Quizás es el momento en que Michael descubre que es analfabeta y que, por esta razón, las chicas judías, en el campo de concentración, y él mismo, cuando la conoció, eran sus lectores.

Curiosa novela esta en la que las miradas significan más que las palabras, pues nos desvelan los sentimientos verdaderos de los personajes y sus más íntimos secretos.

EL TÍTULO DE LOS LIBROS

Una de las cuestiones sobre las que solemos reflexionar en clase es el título de los libros. Hace unos días, debatiendo sobre “Bodas de sangre”, comentamos lo acertado del título, pues en él se sugiere su argumento. No obstante, para algunos alumnos esto le restaba interés a la lectura, porque se sabe, desde el principio, lo que va a ocurrir. Si ya, desde el título, adivinamos el argumento de una obra, ¿dónde reside el interés de la misma?, se preguntaban. La respuesta es en la forma, que es lo que hace diferente a la literatura. Técnicamente, se denomina predominio de la función poética, la cual refleja una especial preocupación por el modo en que está escrito el mensaje.

En la misma línea de adelantar los acontecimientos, está “Crónica de una muerte anunciada” de García Márquez, que leímos el curso pasado en el club de lectura y cuyo título nos indica la construcción de la novela.

Otras veces, los libros llevan como título el nombre del protagonista, como, por ejemplo: “Don Quijote de la Mancha”, “Lazarillo de Tormes”, “Edipo Rey”, “Don Juan Tenorio” o, sin ir más lejos, la novela de Unamuno que leímos, hace dos meses, “San Manuel Bueno, mártir”.

En ocasiones, se utilizan títulos simbólicos, como “La colmena” de Camilo José Cela, que alude al ir y venir constante de los personajes, que el autor va tomando, dejando y volviendo a tomar, o “El tragaluz” de Buero Vallejo, que no sólo es una ventana del semisótano donde se desarrolla la acción, sino que representa, además, las obsesiones de los personajes y el ruido del tren.

Incluso hay títulos no exentos de ironía, como “Un mundo feliz”, pues la auténtica felicidad no puede ser impuesta a las personas, en una sociedad donde todo está planificado y donde triunfan los dioses del consumo y la comodidad.

En cualquier caso, la elección del título de una obra siempre pretende captar la atención de los posibles lectores y supone un esfuerzo para el escritor: hay quien pone el título y, a partir del mismo, va definiendo el camino de los personajes, y quien no se lo plantea hasta el final.

Os invito a comentar los títulos de las obras que hayáis leído: lo acertado o desacertado de los mismos; si pensáis que es fácil o complejo titular un libro; si el título debe sugerir o no su contenido; etc.

LA OBLIGACIÓN DE SER FELICES

Curiosamente, la última novela, sobre la que hemos debatido en el club de lectura, habla de un mundo, donde están prohibidos los sentimientos.

Uno de los personajes, Helmholtz, se ve obligado a ocultar su deseo de expresar éstos poéticamente. Así, se lo cuenta a Bernard:

“¿No has tenido nunca la sensación de que dentro de ti hay algo que sólo espera que le des una oportunidad para salir al exterior? ¿Una especie de energía adicional que no empleas, como el agua que se desploma por una cascada, en lugar de caer a través de las turbinas?”

◆ **DATOS PROPORCIONADOS**
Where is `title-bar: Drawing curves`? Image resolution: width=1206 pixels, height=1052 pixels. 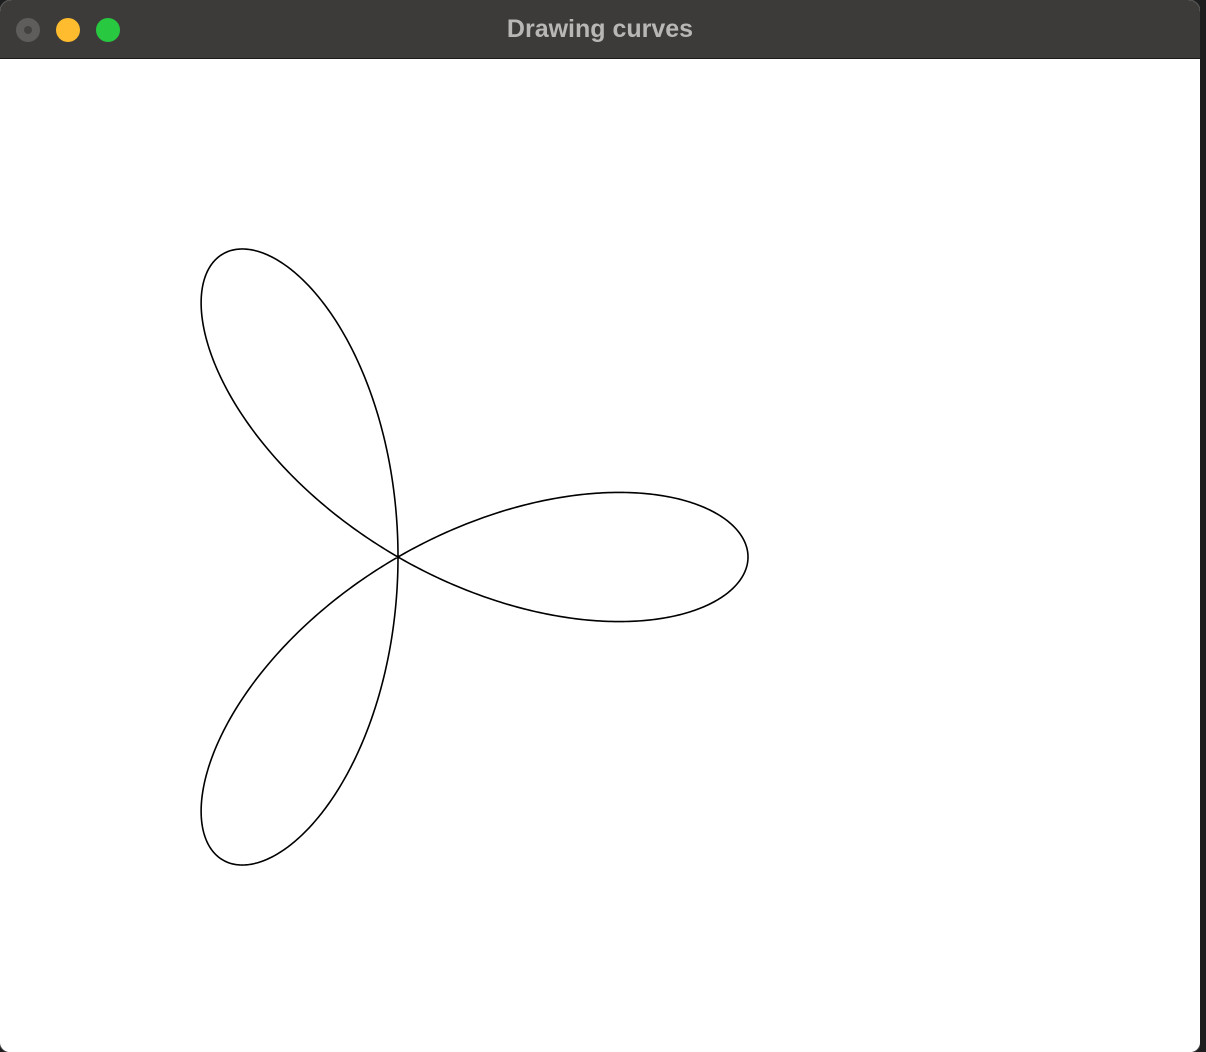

◆ **TAREA**
Reproduce textualmente todo lo que va desde "En ocasiones, se" hasta "ruido del tren." en el texto de lectura. Las líneas son un material aparte y no tienen relación con el texto de lectura.

◆ **RESPUESTA**
En ocasiones, se utilizan títulos simbólicos, como “La colmena” de Camilo José Cela, que alude al ir y venir constante de los personajes, que el autor va tomando, dejando y volviendo a tomar, o “El tragaluz” de Buero Vallejo, que no sólo es una ventana del semisótano donde se desarrolla la acción, sino que representa, además, las obsesiones de los personajes y el ruido del tren.